Growing up as a child in Israel, the narrative of the Jewish victory over the mighty and wicked Greeks is one that we learned from the youngest ages. That story, of course, created a certain sense of mystery — and perhaps even anger — toward the Greek nation.
But upon arrival in Greece, I quickly came to appreciate that the history is far more complex — and that Chanukah is commemorated very differently here as a result.
The Jewish community of modern-day Greece largely belongs to the Romaniote heritage, known to be one of the oldest Jewish communities in the world. Historians debate whether the community dates back to the fourth-century BCE or “only” the second century. Either way, these are a people with an ancient history and deep-rooted traditions. Part of that tradition is their identity as Greeks, which is at least as strong as their identity as Jews. For obvious reasons, the Jews of Greece feel no small degree of discomfort at their people being labeled as the evildoers in the Chanukah story.

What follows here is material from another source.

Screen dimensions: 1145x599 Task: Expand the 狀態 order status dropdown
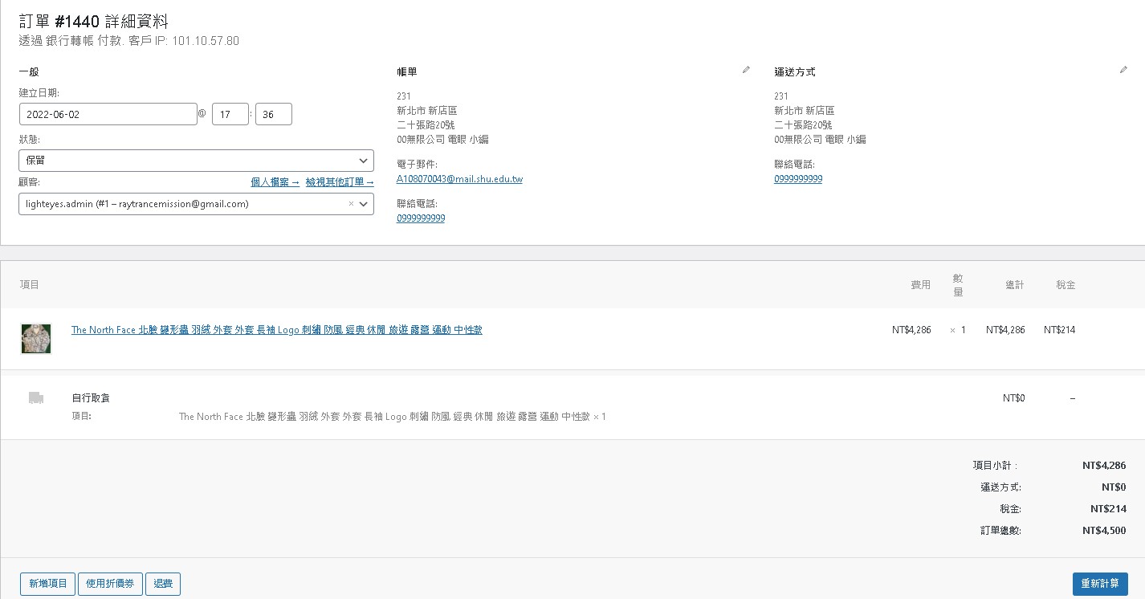click(196, 161)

But the Greeks of the story are not the same as the Greeks of today. The regime that ruled over the Land of Israel and terrorized the Jewish people until the Maccabean revolt was the Seleucid Empire. Their territory stretched from the Mediterranean region (including Greece) and well eastward into Persia. Most of the empire’s soldiers were mercenaries or slaves from the countries they occupied.
The major cities of the empire were not centered in Greece but in Syria and Iraq. Its capital was the city of Antioch, located in modern-day Turkey. The Antiochus we know from the Hanukkah story, Antiochus IV, only received his “Greek citizenship” in his 30s. The early high commander sent to quash the Maccabean revolt was of Syrian origin, not Greek.

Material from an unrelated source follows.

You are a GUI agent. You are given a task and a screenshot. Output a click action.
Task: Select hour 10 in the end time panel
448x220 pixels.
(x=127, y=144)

Greek Jews are deeply committed to embracing the more historically accurate version of the story. There are very practical implications of this shift. In many local prayer books, the term Yavan (Greece) is omitted from Al Hanisim, part of the Hanukkah prayers. Similarly, the local version of the song “Maoz Tzur,” which is recited alongside the lighting of the menorah, replaces Greeks with Syrians as the force that ganged up against the Maccabees.
I have yet to determine exactly when these traditions began, but they are certainly ancient. The Talmud references several locations in the Syrian state (Aram Tzuba) that places them within the Seleucid Empire. These discoveries reflect how Jewish traditions can differ greatly from place to place — particularly in relation to how the Jewish community perceives the nation in which it is located.
Being part of a network of Orthodox emissaries spread out around the Jewish Diaspora, my wife and I have gained incredible insight into local cultures and traditions, bringing richness, understanding and new meaning into our holiday celebrations. This year, in addition to our traditional potato latkes, we will be making the special Greek Chanukah doughnuts with honey, loukoumades.
As I look forward to this Chanukah, which I know will be unique in so many ways, I welcome the chance to embrace a new perspective on a story that I thought I had always known. This year, I’ll be rejoicing not about a victory over the Greeks, but about the enduring and resilient triumphs of the Jews over darkness — no matter our adversaries.